Malvolio et le principe du carnaval

L'une des grandes réussites de la pièce tient dans l'entrelacs savant entre l'intrigue principale, centrée sur les amours contrariées des protagonistes, et une intrigue secondaire de pure comédie. Celle-ci concerne les aventures amoureuses parodiques de sir Toby Belch et de sa bande de bons vivants, qui vivent en parasites dans la maison de sa nièce, la belle Olivia, celle-là même qu'Orsino aime en vain. Il faut tout l'art de Shakespeare pour assurer l'unité structurelle et thématique de ces deux niveaux : certes, quelques personnages évoluent également dans les deux sphères, tels le page Viola-Cesario et le personnage mémorable du bouffon d'Olivia, Feste, qui par ses commentaires obliques éclaire l'action. Mais l'unité est surtout d'ordre thématique et symbolique : d'Orsino à Olivia en passant par sir Toby Belch, Malvolio et son acolyte et dupe sir Andrew Aguecheek, tous les personnages incarnent par leurs excès la nécessité de la mesure et du retour à l'ordre.

Nul n'incarne mieux ce dérèglement passionnel que sir Toby Belch, perpétuellement prêt à faire la fête, lorsqu'il s'oppose à son ennemi intime, l'intendant puritain Malvolio, en lui faisant croire à l'amour que lui porterait sa maîtresse Olivia. Leur affrontement n'est pas sans évoquer l'opposition entre carnaval et carême. C'est l'occasion d'une scène comique d'anthologie au cours de laquelle Malvolio est amené à se travestir et à employer un langage codé pour, croit-il, plaire à Olivia – qui conclut à un accès de folie. Mais cette intrigue se solde par un épisode semi-tragique lorsque Malvolio est enfermé et torturé moralement par Feste, déguisé en faux prêtre exorciste : la farce tourne à l'aigre.

Dans la très longue dernière scène, qui occupe tout l'acte V, toutes les complications de l'intrigue, après un moment de tension maximale, sont résolues de façon quasi rituelle : la comédie menace en effet de se changer en drame, lorsque Orsino, qui croit que Viola-Cesario a épousé secrètement Olivia (alors que c'est Sébastien qui a séduit la belle), menace de s'en prendre au page.
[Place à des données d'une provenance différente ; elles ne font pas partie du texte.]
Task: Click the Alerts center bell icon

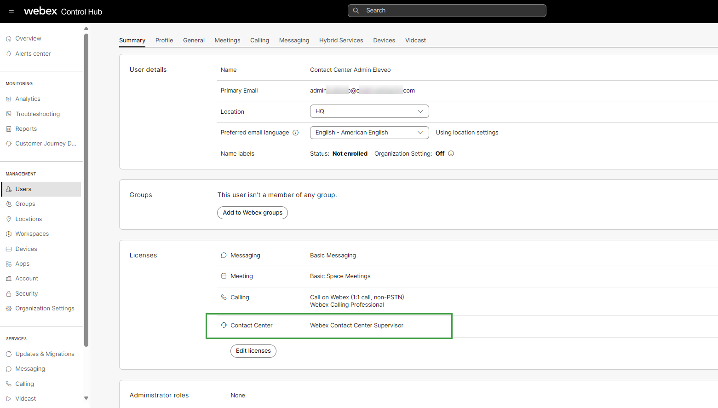Action: 9,54
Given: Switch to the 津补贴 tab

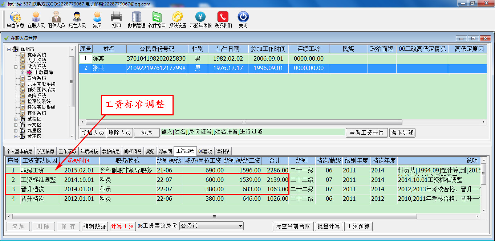Looking at the screenshot, I should click(223, 151).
L'entrée de Sébastien et la scène publique de retrouvailles entre les deux jumeaux coupe court à son désir de vengeance et, par le miracle optique de la duplication, permet à la belle Olivia de trouver enfin le véritable objet de son désir et au duc de réformer miraculeusement le sien : « Un visage, une voix, un habit et deux personnes !/ Comme dans une illusion optique où ce qui est n'est pas » (acte V, scène 1). Orsino épouse donc Viola, et Sébastien Olivia.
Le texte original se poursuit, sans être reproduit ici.